start Exercise materials

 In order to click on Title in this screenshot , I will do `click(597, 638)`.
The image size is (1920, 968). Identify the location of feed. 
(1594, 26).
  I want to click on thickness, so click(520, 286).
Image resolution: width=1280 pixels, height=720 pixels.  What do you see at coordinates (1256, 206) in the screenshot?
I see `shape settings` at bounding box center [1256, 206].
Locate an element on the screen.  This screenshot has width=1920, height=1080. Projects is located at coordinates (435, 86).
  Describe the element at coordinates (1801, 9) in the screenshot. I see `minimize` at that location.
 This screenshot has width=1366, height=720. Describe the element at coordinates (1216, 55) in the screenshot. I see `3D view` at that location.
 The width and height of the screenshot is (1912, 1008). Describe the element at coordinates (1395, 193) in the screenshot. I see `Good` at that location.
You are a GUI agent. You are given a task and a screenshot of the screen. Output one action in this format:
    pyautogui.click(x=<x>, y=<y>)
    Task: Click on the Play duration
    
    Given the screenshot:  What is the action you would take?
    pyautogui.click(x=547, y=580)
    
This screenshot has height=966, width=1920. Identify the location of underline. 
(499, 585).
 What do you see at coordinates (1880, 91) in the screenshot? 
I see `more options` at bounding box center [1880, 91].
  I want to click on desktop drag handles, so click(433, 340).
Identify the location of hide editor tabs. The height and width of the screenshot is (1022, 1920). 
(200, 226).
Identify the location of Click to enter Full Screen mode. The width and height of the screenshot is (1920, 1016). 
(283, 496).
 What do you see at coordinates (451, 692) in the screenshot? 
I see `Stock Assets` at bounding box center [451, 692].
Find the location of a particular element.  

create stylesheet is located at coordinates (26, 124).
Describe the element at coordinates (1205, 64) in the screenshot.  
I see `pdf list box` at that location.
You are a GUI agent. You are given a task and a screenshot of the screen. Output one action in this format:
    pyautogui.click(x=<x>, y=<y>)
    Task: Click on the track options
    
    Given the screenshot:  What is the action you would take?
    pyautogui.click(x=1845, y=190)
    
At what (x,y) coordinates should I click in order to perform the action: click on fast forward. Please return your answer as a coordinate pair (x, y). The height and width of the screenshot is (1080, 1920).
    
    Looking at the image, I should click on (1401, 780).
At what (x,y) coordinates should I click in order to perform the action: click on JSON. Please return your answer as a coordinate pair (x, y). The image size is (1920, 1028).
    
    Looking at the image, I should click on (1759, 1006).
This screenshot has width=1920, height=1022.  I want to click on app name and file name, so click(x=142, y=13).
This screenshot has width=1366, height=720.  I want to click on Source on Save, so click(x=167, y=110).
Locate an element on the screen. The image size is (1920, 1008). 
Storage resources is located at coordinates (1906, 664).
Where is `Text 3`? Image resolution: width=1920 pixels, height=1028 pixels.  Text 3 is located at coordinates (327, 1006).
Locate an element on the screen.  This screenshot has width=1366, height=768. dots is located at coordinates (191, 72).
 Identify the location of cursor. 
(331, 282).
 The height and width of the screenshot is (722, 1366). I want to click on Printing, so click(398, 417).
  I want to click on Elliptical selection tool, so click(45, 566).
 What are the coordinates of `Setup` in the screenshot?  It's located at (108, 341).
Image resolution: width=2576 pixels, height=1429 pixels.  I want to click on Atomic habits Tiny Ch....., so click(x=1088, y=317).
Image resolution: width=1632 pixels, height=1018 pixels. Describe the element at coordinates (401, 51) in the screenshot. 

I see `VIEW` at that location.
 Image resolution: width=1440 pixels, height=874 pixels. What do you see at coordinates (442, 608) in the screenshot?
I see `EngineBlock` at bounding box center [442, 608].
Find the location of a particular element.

end Exercise materials

Reproduce all the records above, substituting "Give the location of" for "Identify the location of" everywhere and leaving everything else unchanged.

 In order to click on Title in this screenshot , I will do `click(597, 638)`.
The image size is (1920, 968). Give the location of feed. 
(1594, 26).
  I want to click on thickness, so click(520, 286).
Image resolution: width=1280 pixels, height=720 pixels.  What do you see at coordinates (1256, 206) in the screenshot?
I see `shape settings` at bounding box center [1256, 206].
Locate an element on the screen.  This screenshot has width=1920, height=1080. Projects is located at coordinates (435, 86).
  Describe the element at coordinates (1801, 9) in the screenshot. I see `minimize` at that location.
 This screenshot has width=1366, height=720. Describe the element at coordinates (1216, 55) in the screenshot. I see `3D view` at that location.
 The width and height of the screenshot is (1912, 1008). Describe the element at coordinates (1395, 193) in the screenshot. I see `Good` at that location.
You are a GUI agent. You are given a task and a screenshot of the screen. Output one action in this format:
    pyautogui.click(x=<x>, y=<y>)
    Task: Click on the Play duration
    
    Given the screenshot:  What is the action you would take?
    pyautogui.click(x=547, y=580)
    
This screenshot has height=966, width=1920. Give the location of underline. 
(499, 585).
 What do you see at coordinates (1880, 91) in the screenshot? 
I see `more options` at bounding box center [1880, 91].
  I want to click on desktop drag handles, so click(433, 340).
Give the location of hide editor tabs. The height and width of the screenshot is (1022, 1920). 
(200, 226).
Give the location of Click to enter Full Screen mode. The width and height of the screenshot is (1920, 1016). 
(283, 496).
 What do you see at coordinates (451, 692) in the screenshot? 
I see `Stock Assets` at bounding box center [451, 692].
Find the location of a particular element.  

create stylesheet is located at coordinates (26, 124).
Describe the element at coordinates (1205, 64) in the screenshot.  
I see `pdf list box` at that location.
You are a GUI agent. You are given a task and a screenshot of the screen. Output one action in this format:
    pyautogui.click(x=<x>, y=<y>)
    Task: Click on the track options
    
    Given the screenshot:  What is the action you would take?
    pyautogui.click(x=1845, y=190)
    
At what (x,y) coordinates should I click in order to perform the action: click on fast forward. Please return your answer as a coordinate pair (x, y). The height and width of the screenshot is (1080, 1920).
    
    Looking at the image, I should click on (1401, 780).
At what (x,y) coordinates should I click in order to perform the action: click on JSON. Please return your answer as a coordinate pair (x, y). The image size is (1920, 1028).
    
    Looking at the image, I should click on (1759, 1006).
This screenshot has width=1920, height=1022.  I want to click on app name and file name, so click(x=142, y=13).
This screenshot has width=1366, height=720.  I want to click on Source on Save, so click(x=167, y=110).
Locate an element on the screen. The image size is (1920, 1008). 
Storage resources is located at coordinates (1906, 664).
Where is `Text 3`? Image resolution: width=1920 pixels, height=1028 pixels.  Text 3 is located at coordinates (327, 1006).
Locate an element on the screen.  This screenshot has width=1366, height=768. dots is located at coordinates (191, 72).
 Give the location of cursor. 
(331, 282).
 The height and width of the screenshot is (722, 1366). I want to click on Printing, so click(398, 417).
  I want to click on Elliptical selection tool, so click(45, 566).
 What are the coordinates of `Setup` in the screenshot?  It's located at (108, 341).
Image resolution: width=2576 pixels, height=1429 pixels.  I want to click on Atomic habits Tiny Ch....., so click(x=1088, y=317).
Image resolution: width=1632 pixels, height=1018 pixels. Describe the element at coordinates (401, 51) in the screenshot. 

I see `VIEW` at that location.
 Image resolution: width=1440 pixels, height=874 pixels. What do you see at coordinates (442, 608) in the screenshot?
I see `EngineBlock` at bounding box center [442, 608].
Find the location of a particular element.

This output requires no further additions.